**AIM OF THE TASK**
I would like the number of lines in the data that contain the word "computer". Please give that number alone.

**SUPPLIED RECORDS**
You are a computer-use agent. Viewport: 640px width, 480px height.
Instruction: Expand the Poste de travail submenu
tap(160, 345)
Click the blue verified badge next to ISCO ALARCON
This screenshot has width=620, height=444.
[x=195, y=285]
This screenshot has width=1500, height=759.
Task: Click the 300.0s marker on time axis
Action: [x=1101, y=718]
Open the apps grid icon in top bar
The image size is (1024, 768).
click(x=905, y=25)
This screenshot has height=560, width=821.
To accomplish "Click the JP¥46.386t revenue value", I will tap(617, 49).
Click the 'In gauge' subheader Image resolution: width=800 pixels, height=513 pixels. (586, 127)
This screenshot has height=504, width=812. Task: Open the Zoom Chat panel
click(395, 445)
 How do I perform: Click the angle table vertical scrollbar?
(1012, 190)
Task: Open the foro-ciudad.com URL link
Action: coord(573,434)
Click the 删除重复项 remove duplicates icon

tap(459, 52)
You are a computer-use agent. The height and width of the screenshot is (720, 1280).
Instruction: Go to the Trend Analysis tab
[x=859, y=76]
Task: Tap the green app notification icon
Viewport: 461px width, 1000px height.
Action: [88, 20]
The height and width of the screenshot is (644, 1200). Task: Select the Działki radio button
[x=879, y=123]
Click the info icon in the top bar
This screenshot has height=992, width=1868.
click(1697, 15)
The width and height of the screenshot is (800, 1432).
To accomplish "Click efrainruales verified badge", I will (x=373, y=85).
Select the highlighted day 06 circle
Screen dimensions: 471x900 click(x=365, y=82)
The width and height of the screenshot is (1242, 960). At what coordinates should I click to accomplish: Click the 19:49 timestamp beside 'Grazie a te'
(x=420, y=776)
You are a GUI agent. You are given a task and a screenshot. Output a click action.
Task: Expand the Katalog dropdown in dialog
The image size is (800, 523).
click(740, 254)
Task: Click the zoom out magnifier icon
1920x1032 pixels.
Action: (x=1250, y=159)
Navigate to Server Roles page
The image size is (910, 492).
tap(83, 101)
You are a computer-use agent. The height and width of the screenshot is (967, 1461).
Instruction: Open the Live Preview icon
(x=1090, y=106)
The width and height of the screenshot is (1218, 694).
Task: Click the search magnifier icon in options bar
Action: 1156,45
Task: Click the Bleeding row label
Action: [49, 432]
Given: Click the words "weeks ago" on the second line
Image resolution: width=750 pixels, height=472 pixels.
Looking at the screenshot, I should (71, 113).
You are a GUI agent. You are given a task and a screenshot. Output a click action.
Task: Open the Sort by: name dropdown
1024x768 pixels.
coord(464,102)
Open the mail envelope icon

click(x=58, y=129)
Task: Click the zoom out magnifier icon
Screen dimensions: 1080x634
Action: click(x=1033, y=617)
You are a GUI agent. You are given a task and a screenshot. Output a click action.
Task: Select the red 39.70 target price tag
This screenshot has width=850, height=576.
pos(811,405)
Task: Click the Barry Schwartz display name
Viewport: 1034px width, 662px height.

**SOLUTION**
3